Military official said Hapilon is holed up in Marawi with his men, backed by foreign fighters.
“The capture of Marani will, somehow, cripple any possible support being given by Marani to Hapilon as he struggled to leave Marawi for safety,” said Lt. Gen. Carlito Galvez, commander of the Western Mindanao Command.
On Friday, government troops rescued one of six Vietnamese sailors held captive by the Abu Sayyaf in the jungles of Basilan, an island southwest of Marawi.
Hoang Vo, 26, and five other Vietnamese sailors were seized aboard their boat off the island of Basilan in November.
Vo apparently escaped from his captors while government forces were pounding a suspected Abu Sayyaf camp with airstrikes and artillery. Military officials said they could not immediately ascertain the situation of the other Vietnamese sailors.
The Abu Sayyaf is believed to be holding 26 captives, 21 of whom are said to be in the neighboring island province of Sulu and five are in Basilan. The group beheaded a 70-year-old German captive in February and two Canadians last year, after their governments refused to pay ransom.
Since January, the military said it has killed 83 Abu Sayyaf militants in offensives meant to crush the group’s southern strongholds.
Bounty
Hapilon, who has a $5 million bounty on his head offered by the U.S. government, was believed wounded in the military offensives in Basilan in January. How he managed to travel undetected and reach Marawi has not been explained.
Police and troops monitored Hapilon’s presence in Marawi on May 23 and moved to arrest him. But his group was backed up by fighters from the Maute gang and several militants from Malaysia, Singapore and Indonesia, among others.
The violence so far has emptied Marawi, a city of 200,000 on Mindanao island, and forced President Rodrigo Duterte to declare martial law in the entire southern region.
On Saturday, Duterte said that troops were surprised by the fire-power the militants had in Marawi, but vowed to crush the enemy forces with government’s continued bombardments.
“All they know is to kill and destroy. Period. And to kill all who do not believe in Allah,” Duterte said in a speech during a visit to Agusan del Norte province, also in Mindanao. “Just look at Marawi now. What’s going to happen with that?”
Duterte claimed the dead in Marawi “has reached 500,” a figure greater than the official toll. He did not explain where he got information, but the president has been known to give out statements that are later walked back by his spokesmen.

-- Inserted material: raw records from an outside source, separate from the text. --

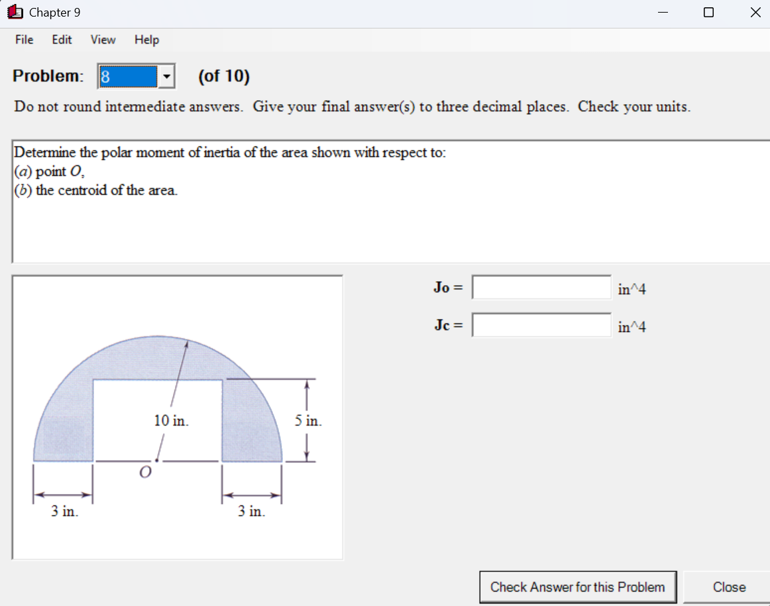
Task: Open the View menu
Action: (102, 40)
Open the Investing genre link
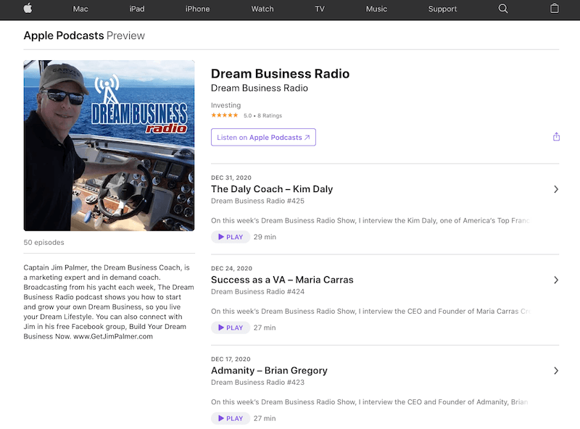Viewport: 580px width, 429px height. click(225, 104)
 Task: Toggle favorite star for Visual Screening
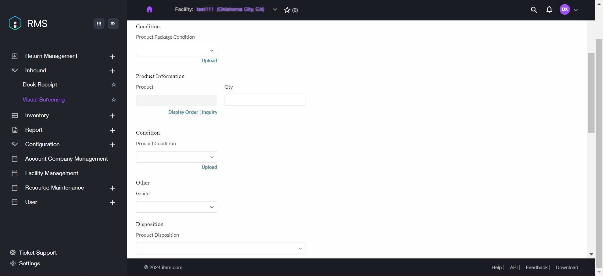pos(114,100)
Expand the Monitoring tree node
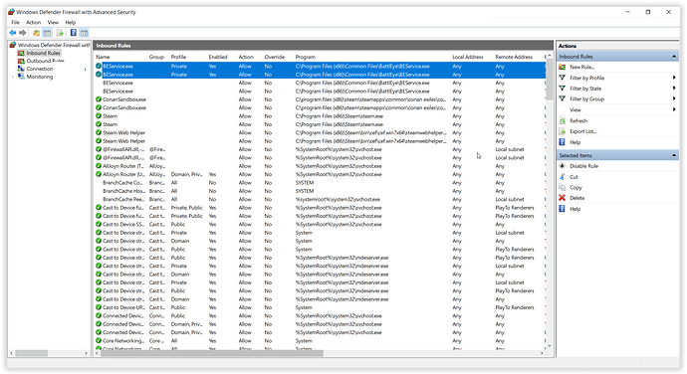The height and width of the screenshot is (374, 687). pyautogui.click(x=13, y=77)
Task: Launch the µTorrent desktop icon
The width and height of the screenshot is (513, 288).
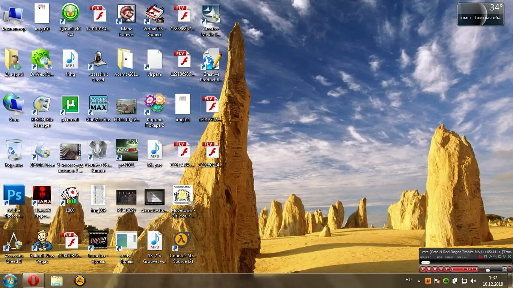Action: point(70,105)
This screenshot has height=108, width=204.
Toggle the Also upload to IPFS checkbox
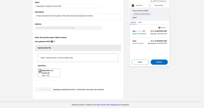(52, 41)
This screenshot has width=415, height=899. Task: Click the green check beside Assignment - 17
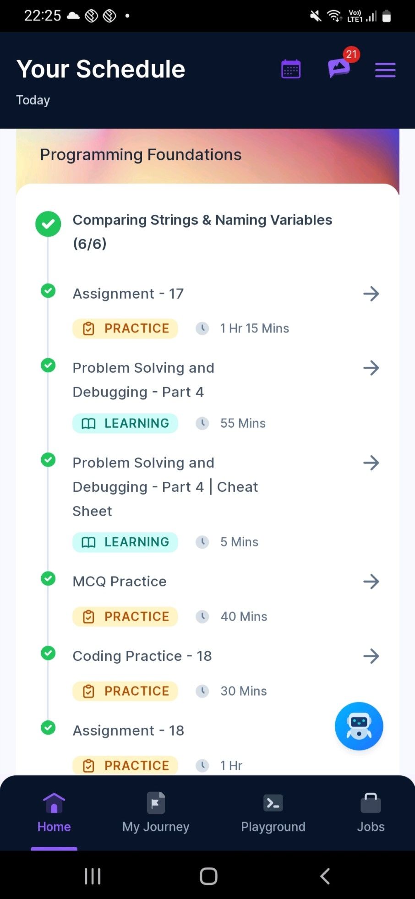click(x=48, y=291)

“Their bodies are rotting. They dared to fight the government equipped with airplanes and cannons. We expected that,” he said in his first public appearance in days.

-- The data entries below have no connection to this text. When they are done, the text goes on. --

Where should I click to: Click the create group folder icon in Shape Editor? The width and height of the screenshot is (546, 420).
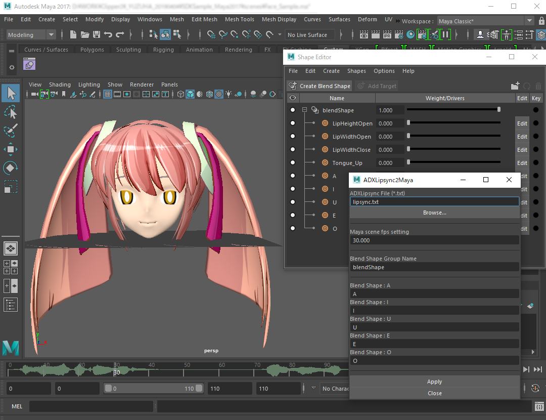[515, 86]
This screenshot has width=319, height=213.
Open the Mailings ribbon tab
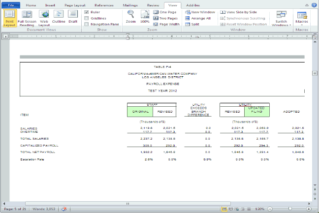130,5
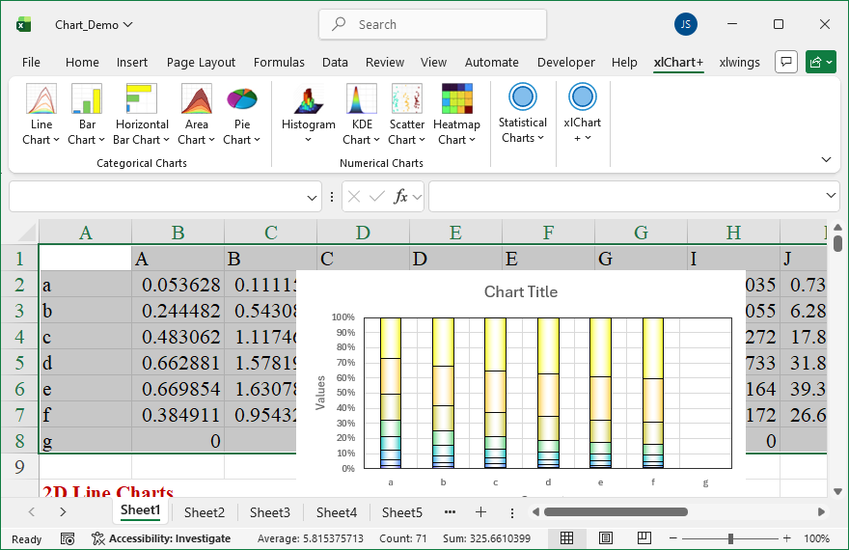This screenshot has height=550, width=849.
Task: Open the Pie Chart menu
Action: [242, 114]

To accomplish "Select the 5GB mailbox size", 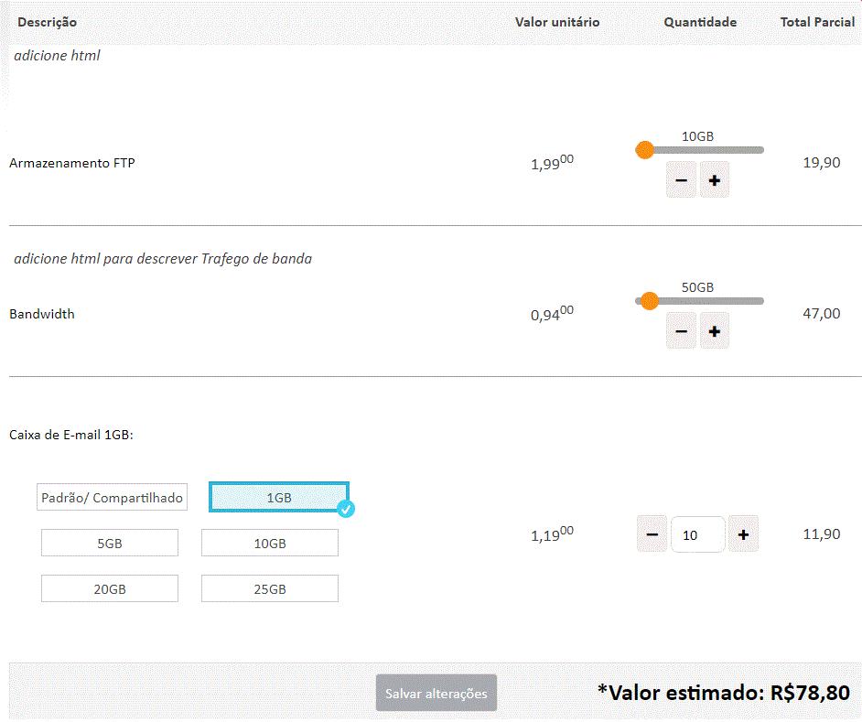I will coord(110,543).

“Plenty of my soldiers and police have died. We cannot reach a settlement there in Marawi. Let’s finish this war first and then we’ll see who’ll win. And then we’ll talk,” the president said.
Duterte said militants have suffered “twice as many” casualties, with their dead “sprinkled all over Marawi now.”
“Nobody’s going to claim them because they don’t know them. Those are the ones who came here,” he said, alluding to foreign fighters.
Duterte admitted troops were taken aback by the resistance in Marawi, with many well-equipped enemy fighters positioning themselves in buildings and other strategic points where they managed to pin down approaching troops.
“They got the vantage positions first. But I never, never, never really thought they were able to bring that many bullets into Marawi,” Duterte said.
Asked on Monday when the military expected to finish the operation, armed forces spokesman Brig. Gen. Restituto Padilla said the brass does not “set timelines anymore because of the complexity of the urban environment.”
He said the recovery and control of strategic vantage points by advancing troops have continued, with the enemy resistance continuing to wane.
“Troops continue to get deeper into once enemy-held positions as evidenced by the recovery of cadavers of terrorists and their firearms, computers and peripherals, as well as communications equipment and accessories,” he said, adding gunmen have been confined to just four of the 96 villages in Marawi.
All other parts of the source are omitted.